Several years ago, I was visiting some supplier companies in Germany. One evening in Nuremburg, a young PR person took me to dinner in the sort of small, dark, wood-intensive restaurants that I think most Americans associate with Germany. While I wanted to be a good guest, there was one thing that I had to ask her: “How is it that you drive a Suzuki?” I had noticed a number of small cars of various makes crowded into parking spots (some of which included the sidewalks) as we’d made our way to the restaurant, which seemed unusual given the otherwise orderly nature of almost everything.
This obviously isn’t painted Manganese Gray Metallic—but it still has presence. (Images: VWoA)
I had been under the impression that people who worked for German companies all had Mercedes. (I was also shocked every time I saw a C-Class taxi.)
She explained to me that many of those big—invariably black—sedans that I saw on the autobahn and elsewhere were generally executive cars, not owned by the individuals, but by the companies they worked for.

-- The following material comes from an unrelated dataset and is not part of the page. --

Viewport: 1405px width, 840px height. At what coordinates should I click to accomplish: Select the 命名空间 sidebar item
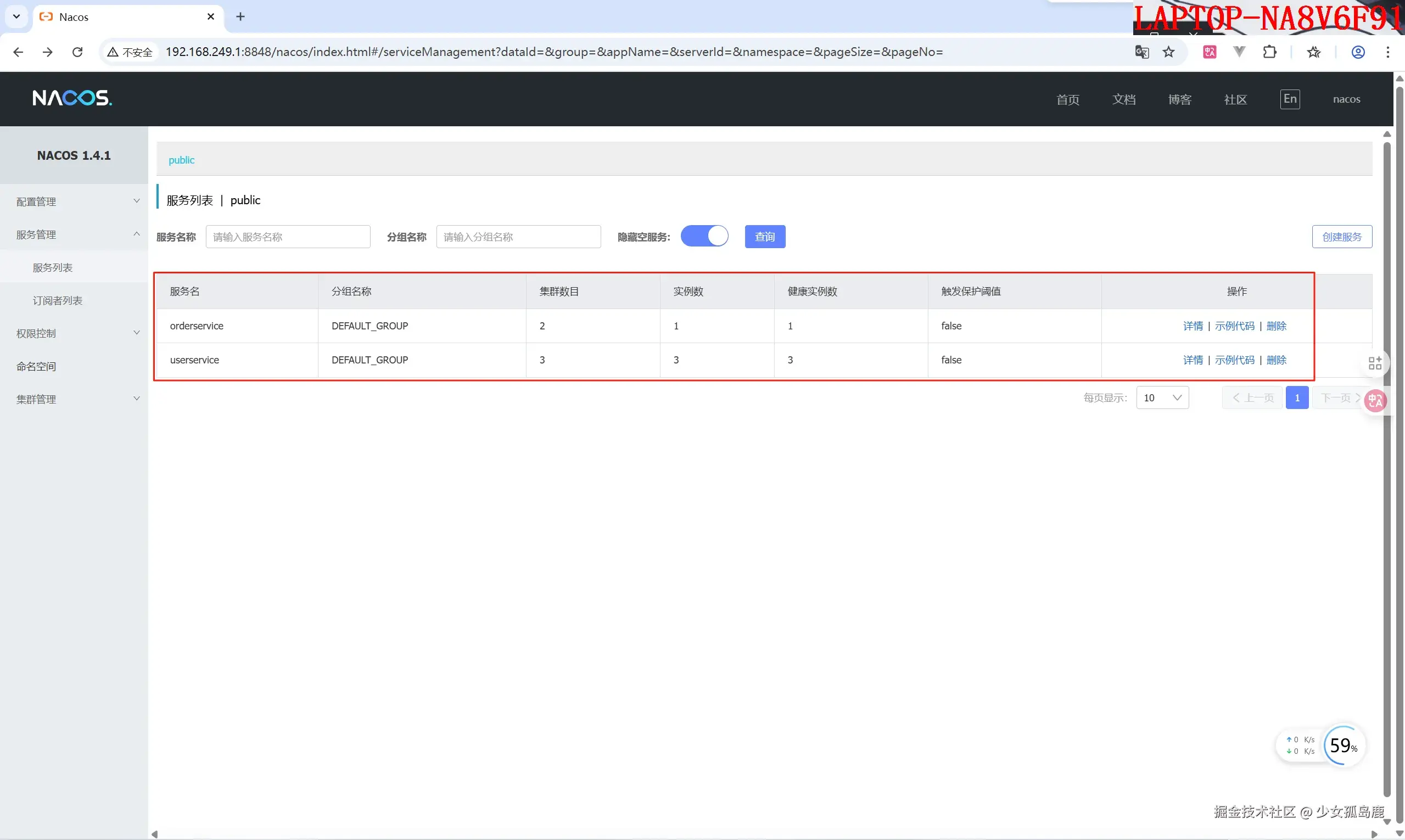tap(36, 366)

And she referenced the parking and the amount of taxation associated with larger displacement vehicles which made her very happy with her diminutive car.
Style Meets Substance
That remembrance came back to me when I saw the Arteon 2.0T SEL Premium R-Line, with a Manganese Gray Metallic exterior, almost matte black 20-inch alloy wheels, Titan Black leather interior: It strikes me as being an executive car, something that one would power down an autobahn mach schnell.
It reminded me of something that would be appropriately cast in a Jason Bourne movie, slightly sinister and mysterious.
If you’re looking for a car with distinctive character, this top-of-the-line sedan has it. And then some.
Where Are They?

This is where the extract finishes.